Evaluation of precision tilt sensors for measuring telescope position

This report describes a method for using precision tilt-sensors to measure the position of an equatorial telescope relative to the local horizontal plane. Unlike conventional systems which measure the telescope position using position encoders coupled to the telescope axes, this method avoids many sources of non-repeatable error, such as hysteresis in the telescope structure due to inelastic flexure of the fork or yoke, or random slippage in the couplings between the position encoders and the telescope axes. In this respect, it shares many of the advantages of optical gyros, but achieves these at much lower cost. We present a design for a compact and relatively inexpensive dual-axis tilt-table whose frame is rigidly attached to the telescope's primary mirror cell. The table contains two precision tilt-sensors, aligned orthogonally with the tilt axes of the table.

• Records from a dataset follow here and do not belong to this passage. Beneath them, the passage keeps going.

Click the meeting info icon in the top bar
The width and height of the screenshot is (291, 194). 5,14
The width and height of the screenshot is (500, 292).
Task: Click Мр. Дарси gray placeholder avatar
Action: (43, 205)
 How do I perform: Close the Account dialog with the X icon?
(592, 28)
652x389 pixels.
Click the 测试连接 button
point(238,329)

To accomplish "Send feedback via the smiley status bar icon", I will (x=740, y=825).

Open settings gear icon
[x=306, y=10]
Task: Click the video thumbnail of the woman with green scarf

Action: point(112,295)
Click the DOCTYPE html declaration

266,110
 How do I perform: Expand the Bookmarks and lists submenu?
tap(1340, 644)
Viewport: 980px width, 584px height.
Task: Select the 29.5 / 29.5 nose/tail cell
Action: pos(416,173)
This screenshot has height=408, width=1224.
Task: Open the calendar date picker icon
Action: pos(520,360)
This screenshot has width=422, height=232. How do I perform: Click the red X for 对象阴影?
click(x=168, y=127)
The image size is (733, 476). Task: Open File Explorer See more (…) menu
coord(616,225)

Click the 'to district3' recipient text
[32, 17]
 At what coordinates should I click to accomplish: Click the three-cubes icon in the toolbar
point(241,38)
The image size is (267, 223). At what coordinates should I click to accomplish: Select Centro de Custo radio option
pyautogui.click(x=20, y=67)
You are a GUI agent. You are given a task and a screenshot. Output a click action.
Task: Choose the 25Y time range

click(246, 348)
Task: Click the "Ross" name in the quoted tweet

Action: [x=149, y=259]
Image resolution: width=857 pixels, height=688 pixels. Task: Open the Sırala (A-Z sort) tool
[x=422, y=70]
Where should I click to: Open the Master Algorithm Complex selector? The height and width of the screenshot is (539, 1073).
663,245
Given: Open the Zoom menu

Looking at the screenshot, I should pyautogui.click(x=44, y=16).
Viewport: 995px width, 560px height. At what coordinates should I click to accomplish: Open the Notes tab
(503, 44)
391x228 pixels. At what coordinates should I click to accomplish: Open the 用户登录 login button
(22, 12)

The sensors are used as nulling devices to close a servo loop which keeps the table level at all times. This provides a precise and stable reference against which the telescope position is measured. A high resolution incremental encoder is directly coupled to each tilt-table axis and measures the angle by which that axis rotates to keep the table level. A mathematical transform converts these two encoder readings into local hour angle and declination. Preliminary tests of the tilt sensors and of a single-axis prototype tilt-table are reported, and future plans described. The use of tilt-tables for measuring the positions of non-equatorial telescopes is also briefly examined.